Penny Pennington (born October 24, 1963) is an American businesswoman. She became the managing partner of Edward Jones Investments as of January 1, 2019.

Early life and education 
Penny Pennington was born in Nashville, Tennessee. She received a bachelor's degree in commerce with a concentration in finance from the University of Virginia and an MBA from Kellogg School of Management at Northwestern University.

Career 
Pennington started her career with Edward Jones Investments in 2000 as a financial advisor in Livonia, Michigan. She was named a principal and moved to the company's St.
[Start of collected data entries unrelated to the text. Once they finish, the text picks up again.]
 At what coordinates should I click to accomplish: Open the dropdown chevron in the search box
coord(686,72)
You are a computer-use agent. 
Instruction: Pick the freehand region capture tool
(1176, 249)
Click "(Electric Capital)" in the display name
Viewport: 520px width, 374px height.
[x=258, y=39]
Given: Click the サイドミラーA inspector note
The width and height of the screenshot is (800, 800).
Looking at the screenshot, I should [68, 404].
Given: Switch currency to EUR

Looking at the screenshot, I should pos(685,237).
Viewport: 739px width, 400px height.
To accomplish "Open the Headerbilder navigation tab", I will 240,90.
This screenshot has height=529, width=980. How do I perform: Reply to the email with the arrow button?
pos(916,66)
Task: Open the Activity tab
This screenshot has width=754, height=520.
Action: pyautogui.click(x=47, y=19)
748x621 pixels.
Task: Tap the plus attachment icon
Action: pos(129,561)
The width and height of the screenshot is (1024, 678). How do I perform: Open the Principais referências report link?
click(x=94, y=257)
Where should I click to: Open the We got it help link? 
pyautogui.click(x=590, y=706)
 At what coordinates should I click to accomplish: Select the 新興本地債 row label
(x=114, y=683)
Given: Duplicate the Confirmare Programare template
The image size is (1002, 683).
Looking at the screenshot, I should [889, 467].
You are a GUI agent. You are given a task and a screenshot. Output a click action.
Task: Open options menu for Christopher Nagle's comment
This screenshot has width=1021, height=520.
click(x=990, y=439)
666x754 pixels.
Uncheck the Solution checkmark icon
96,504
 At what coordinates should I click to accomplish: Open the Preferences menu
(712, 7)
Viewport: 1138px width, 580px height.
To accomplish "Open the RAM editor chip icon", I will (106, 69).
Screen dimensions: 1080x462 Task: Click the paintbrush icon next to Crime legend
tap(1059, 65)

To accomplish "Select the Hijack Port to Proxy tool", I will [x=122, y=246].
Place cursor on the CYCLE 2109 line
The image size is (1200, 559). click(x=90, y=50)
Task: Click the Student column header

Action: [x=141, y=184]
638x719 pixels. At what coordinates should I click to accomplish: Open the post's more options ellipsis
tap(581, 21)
Louis, Missouri headquarters in 2006. After her move to St. Louis, Pennington took on several senior leadership roles at Edward Jones. She served as a board member on the Edward Jones Trust Co. and on the executive, management and audit committees. Beginning in 2015, she was head of the client strategies group; overseeing products/services delivered to clients and research, trading and marketing.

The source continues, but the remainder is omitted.